'Children of Blood and Bone' is a sweeping epic, perfect for fans of Laini Taylor and 'Black Panther'

'Children of Blood and Bone' deserves every extraordinary piece of praise lavished upon it.

Children of Blood and Bone By Tomi Adeyemi Henry Holt and Co. 544 pp.

How did we get so lucky with this spring’s young adult novels? The March releases alone are just *Italian chef kiss*.

At the top of the class is Tomi Adeyemi’s flawless YA fantasy, “Children of Blood and Bone,” which has already been snapped up in a giant movie deal. Nigerian-American Adeyemi, who has studied West African mythology and culture in Brazil, puts her knowledge on glorious display in “Blood and Bone.” Through nuanced characters and exquisite worldbuilding, Adeyemi’s thunderous debut explores race, power, magic, and identity.

The land of Orïsha was once full of magic. Ten clans of maji, identifiable by their white hair, represented a tensome of deities, each with their own power. Tiders governed the waves; Connectors could manipulate minds; Healers restored people; Reapers ushered them into a peaceful afterlife; and so on.

But after rogue maji killed members of the kosidán (or non-magic) monarchy eleven years ago, magic seemed to disappear; some said the gods took it away. A furious King Saran, seizing the moment, ordered every adult maji killed in a genocide later known as the Raid. Since then, those of maji descent (known as divîners, since their gifts have not manifested) are imprisoned, used as slave labor, taxed at impossible rates, called “maggots,” and abused by guards everywhere.

One such divîner is our heroine, Zélie Adebola. Her mother, a Reaper, was publicly murdered in the Raid.

“Mama used to say that in the beginning, white hair was a sign of the powers of heaven and earth. It held beauty and virtue and love, it meant we were blessed by the gods above,” Zélie says. “But when everything changed, magic became a thing to loathe. Our heritage transformed into a thing to hate.”
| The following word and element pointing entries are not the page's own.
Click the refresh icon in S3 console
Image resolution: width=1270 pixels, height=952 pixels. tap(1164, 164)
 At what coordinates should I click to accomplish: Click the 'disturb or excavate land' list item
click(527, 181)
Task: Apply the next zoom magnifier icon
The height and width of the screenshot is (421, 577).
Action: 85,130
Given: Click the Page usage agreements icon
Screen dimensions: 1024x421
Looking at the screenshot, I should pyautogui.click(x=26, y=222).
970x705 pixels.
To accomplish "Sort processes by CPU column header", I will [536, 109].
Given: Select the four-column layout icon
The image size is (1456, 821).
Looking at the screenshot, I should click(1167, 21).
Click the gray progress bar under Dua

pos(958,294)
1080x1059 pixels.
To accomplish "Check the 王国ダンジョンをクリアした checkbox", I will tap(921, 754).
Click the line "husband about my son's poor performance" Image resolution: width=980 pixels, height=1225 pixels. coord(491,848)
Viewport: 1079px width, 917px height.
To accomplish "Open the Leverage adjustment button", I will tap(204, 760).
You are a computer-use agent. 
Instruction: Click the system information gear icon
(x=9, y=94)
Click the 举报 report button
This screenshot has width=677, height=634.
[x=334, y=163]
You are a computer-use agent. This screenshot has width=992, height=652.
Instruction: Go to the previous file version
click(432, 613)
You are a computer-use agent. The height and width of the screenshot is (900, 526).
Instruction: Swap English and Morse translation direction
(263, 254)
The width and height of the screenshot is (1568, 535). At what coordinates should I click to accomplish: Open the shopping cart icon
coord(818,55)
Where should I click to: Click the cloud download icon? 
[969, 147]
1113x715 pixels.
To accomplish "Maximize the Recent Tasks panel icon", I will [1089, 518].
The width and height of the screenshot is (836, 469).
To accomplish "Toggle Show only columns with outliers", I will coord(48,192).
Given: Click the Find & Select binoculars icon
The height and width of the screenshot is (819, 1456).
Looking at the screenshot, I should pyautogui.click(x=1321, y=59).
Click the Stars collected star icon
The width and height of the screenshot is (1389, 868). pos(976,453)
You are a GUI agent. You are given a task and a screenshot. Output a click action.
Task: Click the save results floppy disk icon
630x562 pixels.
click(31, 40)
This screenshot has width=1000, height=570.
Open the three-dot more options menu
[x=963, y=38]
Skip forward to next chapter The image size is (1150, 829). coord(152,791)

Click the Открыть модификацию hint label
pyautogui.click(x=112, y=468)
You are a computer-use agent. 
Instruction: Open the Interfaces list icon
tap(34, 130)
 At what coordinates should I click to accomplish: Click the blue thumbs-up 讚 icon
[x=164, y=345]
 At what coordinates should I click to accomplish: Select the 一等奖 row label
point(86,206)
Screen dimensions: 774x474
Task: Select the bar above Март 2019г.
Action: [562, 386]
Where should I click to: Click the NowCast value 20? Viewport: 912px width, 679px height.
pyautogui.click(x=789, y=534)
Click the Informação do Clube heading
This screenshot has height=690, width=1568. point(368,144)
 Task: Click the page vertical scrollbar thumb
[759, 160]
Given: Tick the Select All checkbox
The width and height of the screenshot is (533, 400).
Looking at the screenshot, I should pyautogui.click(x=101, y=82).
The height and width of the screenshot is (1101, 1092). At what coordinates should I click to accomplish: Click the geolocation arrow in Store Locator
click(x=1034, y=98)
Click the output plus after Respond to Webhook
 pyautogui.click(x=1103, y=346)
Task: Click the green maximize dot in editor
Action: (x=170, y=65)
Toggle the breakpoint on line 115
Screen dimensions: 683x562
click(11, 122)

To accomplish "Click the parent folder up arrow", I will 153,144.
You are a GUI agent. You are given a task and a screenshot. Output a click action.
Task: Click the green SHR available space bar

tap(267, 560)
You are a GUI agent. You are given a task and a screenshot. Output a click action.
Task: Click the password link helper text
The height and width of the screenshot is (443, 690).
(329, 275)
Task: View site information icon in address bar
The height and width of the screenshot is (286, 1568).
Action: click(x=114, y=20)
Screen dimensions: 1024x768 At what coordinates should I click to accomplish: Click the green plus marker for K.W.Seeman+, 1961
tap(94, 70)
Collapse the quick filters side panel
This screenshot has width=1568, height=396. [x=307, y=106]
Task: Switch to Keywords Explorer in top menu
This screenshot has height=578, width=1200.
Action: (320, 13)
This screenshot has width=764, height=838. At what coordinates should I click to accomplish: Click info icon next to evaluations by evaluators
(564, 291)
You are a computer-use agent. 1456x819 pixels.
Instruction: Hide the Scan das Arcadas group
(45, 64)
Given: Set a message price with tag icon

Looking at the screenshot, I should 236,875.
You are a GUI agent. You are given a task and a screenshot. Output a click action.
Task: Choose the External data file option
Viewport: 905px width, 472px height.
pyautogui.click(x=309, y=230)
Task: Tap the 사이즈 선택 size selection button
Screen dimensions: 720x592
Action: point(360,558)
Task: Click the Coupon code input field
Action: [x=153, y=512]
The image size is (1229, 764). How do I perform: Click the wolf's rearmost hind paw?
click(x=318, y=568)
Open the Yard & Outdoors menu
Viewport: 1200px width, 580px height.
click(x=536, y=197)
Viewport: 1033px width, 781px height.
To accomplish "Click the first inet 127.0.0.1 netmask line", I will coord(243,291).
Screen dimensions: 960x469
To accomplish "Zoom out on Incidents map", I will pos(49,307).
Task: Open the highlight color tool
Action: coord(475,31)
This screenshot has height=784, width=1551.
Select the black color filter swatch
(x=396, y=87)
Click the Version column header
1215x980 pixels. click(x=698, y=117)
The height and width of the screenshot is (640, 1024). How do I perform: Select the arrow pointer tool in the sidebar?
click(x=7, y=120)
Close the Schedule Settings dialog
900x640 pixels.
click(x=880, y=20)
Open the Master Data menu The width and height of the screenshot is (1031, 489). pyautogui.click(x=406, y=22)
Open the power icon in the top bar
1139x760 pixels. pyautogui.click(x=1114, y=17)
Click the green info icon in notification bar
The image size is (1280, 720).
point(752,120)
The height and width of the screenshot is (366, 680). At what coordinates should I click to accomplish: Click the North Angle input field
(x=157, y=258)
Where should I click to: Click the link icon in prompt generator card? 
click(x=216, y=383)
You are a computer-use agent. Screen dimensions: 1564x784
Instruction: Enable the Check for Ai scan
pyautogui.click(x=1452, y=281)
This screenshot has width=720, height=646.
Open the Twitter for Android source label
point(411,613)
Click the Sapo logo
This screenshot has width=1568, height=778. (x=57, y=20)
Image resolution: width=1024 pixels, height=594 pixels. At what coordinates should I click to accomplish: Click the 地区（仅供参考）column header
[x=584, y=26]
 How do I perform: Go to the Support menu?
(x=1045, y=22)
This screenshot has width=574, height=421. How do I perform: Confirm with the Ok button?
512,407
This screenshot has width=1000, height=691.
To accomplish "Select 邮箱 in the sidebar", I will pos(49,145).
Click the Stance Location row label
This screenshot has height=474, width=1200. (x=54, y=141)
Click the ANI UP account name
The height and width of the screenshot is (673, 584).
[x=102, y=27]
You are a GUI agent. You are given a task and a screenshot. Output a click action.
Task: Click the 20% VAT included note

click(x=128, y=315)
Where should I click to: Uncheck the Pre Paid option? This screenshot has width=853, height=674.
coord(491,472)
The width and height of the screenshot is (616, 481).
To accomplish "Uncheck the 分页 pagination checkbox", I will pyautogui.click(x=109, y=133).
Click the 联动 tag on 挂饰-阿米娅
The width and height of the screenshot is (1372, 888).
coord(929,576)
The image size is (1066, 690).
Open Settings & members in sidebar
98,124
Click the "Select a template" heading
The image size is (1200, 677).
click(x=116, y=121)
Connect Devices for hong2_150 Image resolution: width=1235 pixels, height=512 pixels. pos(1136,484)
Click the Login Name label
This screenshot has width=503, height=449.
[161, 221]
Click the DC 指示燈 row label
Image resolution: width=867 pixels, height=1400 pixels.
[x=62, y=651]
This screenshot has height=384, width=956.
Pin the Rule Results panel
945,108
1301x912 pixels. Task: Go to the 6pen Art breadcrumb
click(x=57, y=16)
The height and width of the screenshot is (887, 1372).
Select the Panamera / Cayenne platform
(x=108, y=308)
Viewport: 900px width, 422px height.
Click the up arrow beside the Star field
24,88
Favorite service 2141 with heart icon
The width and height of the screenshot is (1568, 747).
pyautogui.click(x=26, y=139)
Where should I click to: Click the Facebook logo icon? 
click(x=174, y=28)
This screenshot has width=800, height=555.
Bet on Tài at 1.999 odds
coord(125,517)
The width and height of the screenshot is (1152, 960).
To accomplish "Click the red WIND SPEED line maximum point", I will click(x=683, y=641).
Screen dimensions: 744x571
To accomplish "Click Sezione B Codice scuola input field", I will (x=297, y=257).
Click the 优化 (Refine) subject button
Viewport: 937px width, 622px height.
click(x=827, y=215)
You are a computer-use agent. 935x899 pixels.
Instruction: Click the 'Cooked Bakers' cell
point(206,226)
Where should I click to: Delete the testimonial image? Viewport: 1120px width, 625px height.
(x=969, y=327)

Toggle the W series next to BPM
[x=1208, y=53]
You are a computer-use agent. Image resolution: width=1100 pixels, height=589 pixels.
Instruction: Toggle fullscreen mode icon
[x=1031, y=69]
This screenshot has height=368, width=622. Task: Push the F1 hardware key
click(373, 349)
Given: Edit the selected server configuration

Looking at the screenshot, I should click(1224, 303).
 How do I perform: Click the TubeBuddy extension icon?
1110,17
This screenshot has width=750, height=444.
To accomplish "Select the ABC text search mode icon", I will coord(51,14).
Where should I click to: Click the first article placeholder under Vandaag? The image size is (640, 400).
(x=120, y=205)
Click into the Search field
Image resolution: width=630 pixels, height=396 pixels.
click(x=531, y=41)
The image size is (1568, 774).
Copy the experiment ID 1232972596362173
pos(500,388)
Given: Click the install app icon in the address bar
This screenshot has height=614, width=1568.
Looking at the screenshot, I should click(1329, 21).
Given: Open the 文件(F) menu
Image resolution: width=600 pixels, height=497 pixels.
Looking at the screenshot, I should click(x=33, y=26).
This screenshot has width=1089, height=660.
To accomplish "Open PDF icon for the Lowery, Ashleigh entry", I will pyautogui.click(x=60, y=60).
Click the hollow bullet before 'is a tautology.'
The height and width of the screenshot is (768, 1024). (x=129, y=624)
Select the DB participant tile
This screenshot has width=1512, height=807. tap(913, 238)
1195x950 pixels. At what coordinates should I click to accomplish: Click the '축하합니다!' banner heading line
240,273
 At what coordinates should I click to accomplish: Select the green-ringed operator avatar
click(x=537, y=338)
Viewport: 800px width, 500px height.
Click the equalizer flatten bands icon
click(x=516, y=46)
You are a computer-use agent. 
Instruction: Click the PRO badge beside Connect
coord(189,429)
Zélie, her kosidán father, and her older brother, a protective athlete named Tzain, were left to scrape together an impoverished, post-traumatic life under the monarchy’s boot heel. Tzain, Zélie says with disgust, “wants to believe that playing by the monarchy’s rules will keep us safe, but nothing can protect us when those rules are rooted in hate.”

Meanwhile, in the palace, Saran’s children, Princess Amari and Prince Inan, have been raised by their paranoid, sadistic father to believe that magic is the source of all evil in Orïsha. When an ancient magical artifact surfaces – a scroll that, when touched, reawakens a divîner’s gift and transforms them into maji – the king swears to destroy it. But when sheltered Amari sees him use the scroll to reawaken her divîner best friend’s magic – and then he slays her on the spot – she steals the scroll and escapes.

Amari, Tzain, and Zélie, whose magic the scroll has now awakened, find themselves on a quest to collect two more artifacts that, if used with the scroll in a sacred ritual, can bring magic back to Orïsha. But the clock is ticking and they’re hunted by Inan, who suddenly finds the hated magic growing within himself, as well as a powerful connection to Zélie that neither understands.

Whereas Zélie describes her magic as feeling like life itself has returned to her, a giant breath after eleven years of drowning, Inan calls his gift a curse, poison, virus, infection. Something toxic that must be oppressed, removed, avenged. The two are diametrically opposed but inextricably linked, and when they finally connect, the physical and spiritual clash is like a sonic boom.

“Magic is the root of all our problems,” Inan bellows during one confrontation. “It’s the root of Orïsha’s pain!”

“Your father is the root of Orïsha’s pain,” Zélie retorts.

“My father is your king. A king trying to protect his people,” Inan says. “He took magic away so Orïsha would be safe.”

“That monster took magic away so that he could slaughter thousands. He took magic away so the innocent couldn’t defend themselves!” yells Zélie. “Our lack of power and our oppression are one and the same.”

As Adeyemi explores these tensions, her prose gallops at a breakneck pace from one outstanding plot point to another. With precision and thrumming intensity, Adeyemi crafts 540-plus pages of relentless, focused action with nary a blurry moment. I was never lost, never aimless, never distracted by a fudged narrative sequence; really, it left me in awe. The first page alone raised the hairs on the back of my neck.

Her dialogue is also fluid and natural. I eagerly await (but do not envy) the work of audiobook narrators like my oldest sister, who will get to grapple with Yoruba pronunciation throughout.

“Children of Blood and Bone” deserves every extraordinary piece of praise lavished upon it, plus one hefty disclaimer – due to graphic violence and torture scenes, the “ages 14 and up” footnote must be respected.

This sweeping epic is perfect for fans of Laini Taylor or Tamora Pierce. If you enjoyed “Black Panther,” the Elder Scrolls video game series, or Leigh Bardugo’s Grisha trilogy, Tomi Adeyemi’s gale-force gust of fresh air will move you.